GPKE = "https://www.bundesnetzagentur.de/DE/Beschlusskammern/BK06/BK6_83_Zug_Mess/831_gpke/gpke_node.html"

def is_prozessdokument_lesefassung(c: CandidateDocument) -> bool:
    name = c.filename.lower()
    return any(fw in name for fw in ("_gpke_", "_wim_", "_mabis_")) and "lesefassung" in name

asyncio.run(
    BnetzaBk6Scraper().mirror_seeds(
        target_dir=".", seeds=[GPKE], keep=[is_prozessdokument_lesefassung]
    )
)
```

Documents that carry an Aktenzeichen are written under `<year>/<aktenzeichen>/`; documents
without one (e.g. the PID-Liste in the Datenformate tree) go under `_other/…`. A root
`manifest.json` lists the kept documents.

## Output layout

Proceedings are written under `/{year}/{aktenzeichen}/`, with a top-level
`index.json` listing every mirrored proceeding:

```text
<target>/
├── index.json                          # summary of all proceedings
└── 2023/
    └── BK6-23-241/
        ├── metadata.json               # structured proceeding metadata
        ├── BK6-23-241_beschluss.html   # normalized HTML snapshot of a phase page
        ├── BK6-23-241_beschluss_vom_07.05.26.pdf
        ├── BK6-23-241_bilarem.pdf
        └── BK6-23-241_anlage_bilarem.pdf
```

- `metadata.json` captures the Aktenzeichen, year, title, status, `Stand`
  (last-modified date), any submission deadline (Frist), the phase pages, and
  one entry per document (title, type, source URL, filename).
- The normalized `*.html` files are trimmed, stable snapshots of the source
  phase pages so that content changes surface as small diffs.
- The PDFs are the proceeding's documents, downloaded verbatim.

Change detection is intentionally "dumb": the tool always writes the current
state, and `git diff` in the mirror repository reveals what changed.

## Mirror repository

The scraper is designed to feed a separate mirror repository,
`Hochfrequenz/bnetza_bk6_mirror`. A scheduled GitHub Action there will
periodically:

```bash
pip install bnetza_bk6_scraper
bnetza-bk6-scraper mirror --target .
git add -A && git commit -m "update BK6 mirror"
```

so that regulatory changes at BK6 become visible as reviewable git diffs and
commit history.
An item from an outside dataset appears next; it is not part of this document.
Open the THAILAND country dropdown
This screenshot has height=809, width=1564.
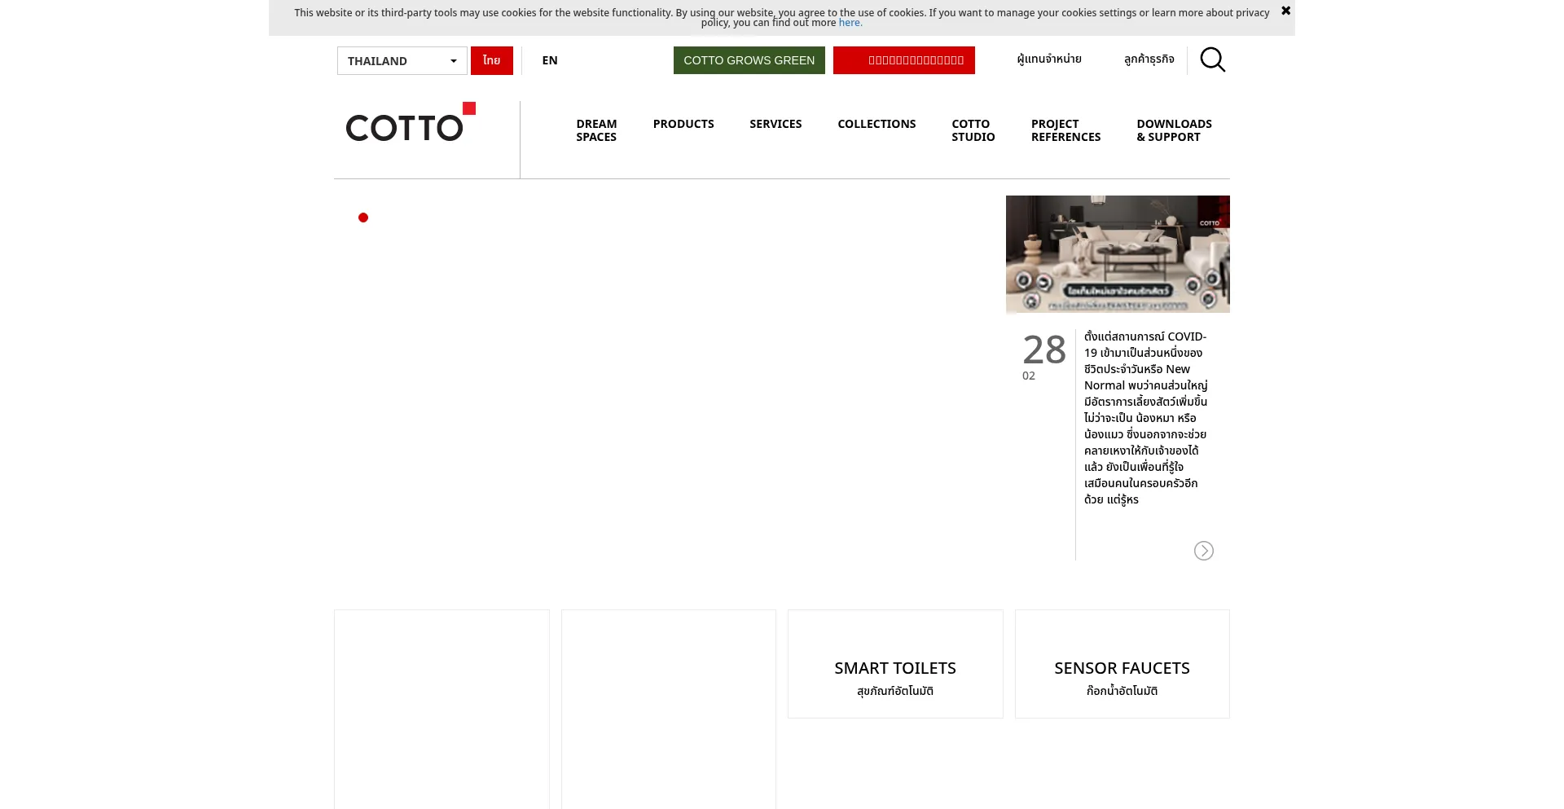tap(402, 61)
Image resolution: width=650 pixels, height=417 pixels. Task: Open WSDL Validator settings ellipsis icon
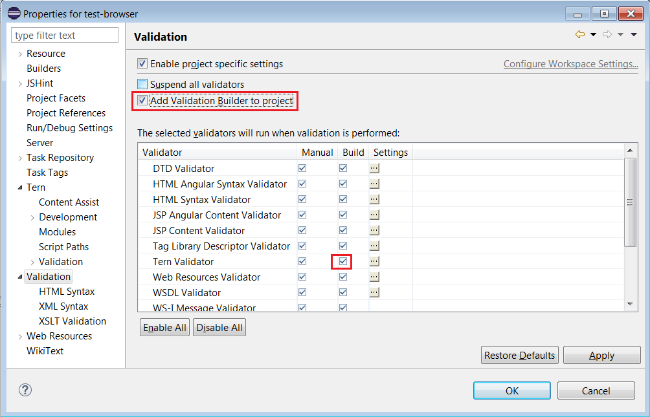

That Action is future work and does not live in this repository.

## WAF / browser User-Agent

The BNetzA website sits behind a Web Application Firewall that rejects
non-browser clients by serving a `200 OK` "The requested URL was rejected" page
instead of the real content. To get through, the scraper sends browser-like
`User-Agent` and `Accept` headers and treats the rejection page as a retryable
error. No credentials or API keys are required.

## Contribute

This project uses [tox](https://tox.wiki) for all quality gates. Create a
one-shot development environment with everything installed:

```bash
tox -e dev
```

Individual gates: `tox -e tests`, `tox -e linting`, `tox -e type_check`,
`tox -e coverage`, and `tox -e spell_check`. Run the full suite with `tox`.